Monastery information
- Order: Cluniac
- Established: 1072-1076
- Disestablished: 1532
- Mother house: Cluny Abbey
- Controlled churches: Priory Church of Sts. Peter and Paul

People
- Founder: Lütold of Rümligen

Architecture
- Functional status: ruined
- Heritage designation: Swiss Inventory of Cultural Property of National and Regional Significance
- Style: Romanesque

Site
- Location: Rüeggisberg, Bern, Switzerland
- Coordinates: 46°49′10″N 7°26′13″E﻿ / ﻿46.819363°N 7.437039°E
- Visible remains: North transept and the crossing tower
- Public access: yes

= Rüeggisberg Priory =

Rüeggisberg Priory (Kloster Rüeggisberg) was a Cluniac priory in the municipality of Rüeggisberg, Canton of Bern, Switzerland.

==History==
The Priory was founded between 1072 and 1076 by Lütold of Rümligen. He granted the property and estates to Cluny Abbey, making it the first Cluniac house in the German-speaking world. Under Cuno of Siegburg and Ulrich of Zell the first cells were built. Construction of the Romanesque church lasted from about 1100 to about 1185. There still remain the church's north transept and parts of the crossing tower. The Priory was dependent on Cluny Abbey and normally had a prior and two to four monks from Cluny. In 1148, there were two priories that were dependent on Rüeggisberg, in Röthenbach im Emmental and Alterswil.
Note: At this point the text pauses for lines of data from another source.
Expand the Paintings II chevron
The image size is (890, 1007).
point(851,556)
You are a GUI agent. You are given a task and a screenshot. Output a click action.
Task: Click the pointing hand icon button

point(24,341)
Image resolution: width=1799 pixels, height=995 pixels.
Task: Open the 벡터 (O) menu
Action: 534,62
At its peak the priory controlled estates throughout what is now the Canton of Bern, including Guggisberg, Alterswil, Plaffeien and Schwarzenburg, as well as scattered farm houses and vineyards on the shores of Lake Biel.

The priory was one of the most important monastic houses of Switzerland during the Middle Ages, but in the late medieval period decline set in, and in 1484 it was incorporated into the newly-built college of the Augustinian Canons of Bern Minster. By 1532, when much of the town was destroyed in a fire, the Priory was abandoned. The church was shut down in 1541 during the Reformation. The monastic buildings thereafter served as a source of building stone, and partly as a barn.

Between 1938 and 1947 the old foundations were again laid bare in an archaeological dig, as may be seen in the little museum next to the rectory.

==Current condition==
The ruins are generally open to the public, although they may be reserved for picnics or other gatherings. Each November an Advent market is held in the ruins, and over the years a variety of open air plays and concerts have been held here. Between Easter and September, church services are held monthly at the ruins.